Undeterred by what we hear of the smells! we go off to see it, and the enthusiastic manager explains the unsavoury processes by which the bones and refuse of all the vast camp are boiled down into a white fat, that looks almost eatable, but is meant, as a matter of fact, to feed not men but shells. Nor is that the only contribution to the fighting line which the factory makes. All the cotton waste of the hospitals, with their twenty thousand beds—the old dressings and bandages—come here, and after sterilisation and disinfection go to England for gun-cotton. Was there ever a grimmer cycle than this, by which that which feeds, and that which heals, becomes in the end that which kills! But let me try to forget that side of it, and remember, rather, as we leave the smells behind, that the calcined bones become artificial manure, and go back again into the tortured fields of France, while other bye-products of the factory help the peasants near to feed their pigs. And anything, however small, that helps the peasants of France in this war, comforts one’s heart.
We climb up to the high ground of the camp for a general view before we go on to G.H.Q. and I see it, as I saw it last year, spread under the March sunshine, among the sand and the pines—a wonderful sight. “Everything has grown, you see, except the staff!” says the Colonel, smiling, as we shake hands. “But we rub along!”

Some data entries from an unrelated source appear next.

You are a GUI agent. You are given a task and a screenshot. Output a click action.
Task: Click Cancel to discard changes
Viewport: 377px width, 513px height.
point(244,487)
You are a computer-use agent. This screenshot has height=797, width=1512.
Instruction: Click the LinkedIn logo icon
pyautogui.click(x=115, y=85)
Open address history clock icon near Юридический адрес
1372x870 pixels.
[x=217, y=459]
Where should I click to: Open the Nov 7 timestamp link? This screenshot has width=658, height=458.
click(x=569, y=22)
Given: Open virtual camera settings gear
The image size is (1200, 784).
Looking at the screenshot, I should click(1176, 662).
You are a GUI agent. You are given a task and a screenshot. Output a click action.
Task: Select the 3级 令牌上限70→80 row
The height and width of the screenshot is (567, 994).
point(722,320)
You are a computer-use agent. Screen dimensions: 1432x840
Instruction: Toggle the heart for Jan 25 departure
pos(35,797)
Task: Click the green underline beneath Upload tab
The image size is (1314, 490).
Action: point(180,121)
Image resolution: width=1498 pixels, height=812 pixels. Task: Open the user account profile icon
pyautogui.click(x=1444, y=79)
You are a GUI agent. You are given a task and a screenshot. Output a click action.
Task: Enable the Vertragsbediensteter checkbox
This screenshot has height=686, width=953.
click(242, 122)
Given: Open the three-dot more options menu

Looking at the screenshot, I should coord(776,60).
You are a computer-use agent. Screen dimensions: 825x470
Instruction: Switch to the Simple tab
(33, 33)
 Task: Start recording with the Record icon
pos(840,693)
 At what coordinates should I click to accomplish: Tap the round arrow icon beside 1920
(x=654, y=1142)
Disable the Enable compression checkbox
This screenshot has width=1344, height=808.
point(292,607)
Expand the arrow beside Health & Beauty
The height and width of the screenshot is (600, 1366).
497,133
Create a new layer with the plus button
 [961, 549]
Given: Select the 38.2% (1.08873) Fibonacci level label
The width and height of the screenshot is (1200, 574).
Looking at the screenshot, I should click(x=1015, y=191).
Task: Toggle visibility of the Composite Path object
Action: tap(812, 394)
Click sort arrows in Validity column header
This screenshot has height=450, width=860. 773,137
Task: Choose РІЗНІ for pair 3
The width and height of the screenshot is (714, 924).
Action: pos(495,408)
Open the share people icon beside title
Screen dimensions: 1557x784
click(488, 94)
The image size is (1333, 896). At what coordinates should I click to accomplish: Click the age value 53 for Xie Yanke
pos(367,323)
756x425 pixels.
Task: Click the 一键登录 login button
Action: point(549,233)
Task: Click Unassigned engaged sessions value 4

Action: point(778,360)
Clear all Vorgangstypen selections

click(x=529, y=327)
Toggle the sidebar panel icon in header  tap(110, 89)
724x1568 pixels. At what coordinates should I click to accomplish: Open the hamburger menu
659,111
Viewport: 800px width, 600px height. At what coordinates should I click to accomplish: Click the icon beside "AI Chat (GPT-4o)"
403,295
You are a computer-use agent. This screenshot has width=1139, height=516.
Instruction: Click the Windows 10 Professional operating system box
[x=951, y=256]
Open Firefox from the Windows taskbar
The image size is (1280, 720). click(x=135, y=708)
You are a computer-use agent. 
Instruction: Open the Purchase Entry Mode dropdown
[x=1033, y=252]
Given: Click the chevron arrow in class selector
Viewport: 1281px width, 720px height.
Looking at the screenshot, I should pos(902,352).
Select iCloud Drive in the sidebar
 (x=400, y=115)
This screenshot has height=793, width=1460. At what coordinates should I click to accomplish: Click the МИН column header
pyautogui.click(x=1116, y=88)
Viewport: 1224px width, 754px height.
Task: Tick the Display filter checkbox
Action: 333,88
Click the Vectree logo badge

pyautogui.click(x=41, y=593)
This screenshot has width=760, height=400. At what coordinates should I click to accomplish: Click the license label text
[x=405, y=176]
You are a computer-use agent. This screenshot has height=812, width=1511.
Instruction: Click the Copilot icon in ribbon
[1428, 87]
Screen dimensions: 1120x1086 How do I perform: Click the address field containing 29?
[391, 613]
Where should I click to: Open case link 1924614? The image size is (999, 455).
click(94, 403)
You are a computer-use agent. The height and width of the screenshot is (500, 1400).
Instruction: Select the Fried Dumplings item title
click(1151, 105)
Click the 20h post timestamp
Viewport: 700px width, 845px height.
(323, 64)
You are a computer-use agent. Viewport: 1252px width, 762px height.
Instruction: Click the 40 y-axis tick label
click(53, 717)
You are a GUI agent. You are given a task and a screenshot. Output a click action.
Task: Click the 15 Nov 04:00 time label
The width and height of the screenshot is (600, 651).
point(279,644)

Then we are in the motor again, and at last the new G.H.Q.—how different from that I saw last year!—rises before us. We make our way into the town, and presently the car stops for a minute before a building, and while our officer goes within, we retreat into a side street to wait. But my thoughts are busy. For that building, of which the side-front is still visible, is the brain of the British Army in France, and on the men who work there depend the fortunes of that distant line where our brothers and sons are meeting face to face the horrors and foulnesses of war. How many women whose hearts hang on the war, whose all is there, in daily and nightly jeopardy, read the words “British Headquarters” with an involuntary lift of soul, an invocation without words! Yet scarcely half a dozen Englishwomen in this war will ever see the actual spot. And here it is, under my eyes, the cold March sun shining fitfully on it, the sentry at the door, the khaki figures passing in and out. I picture to myself the rooms within, and the news arriving of General Gough’s advance on the Ancre, of that German retreat as to which all Europe is speculating.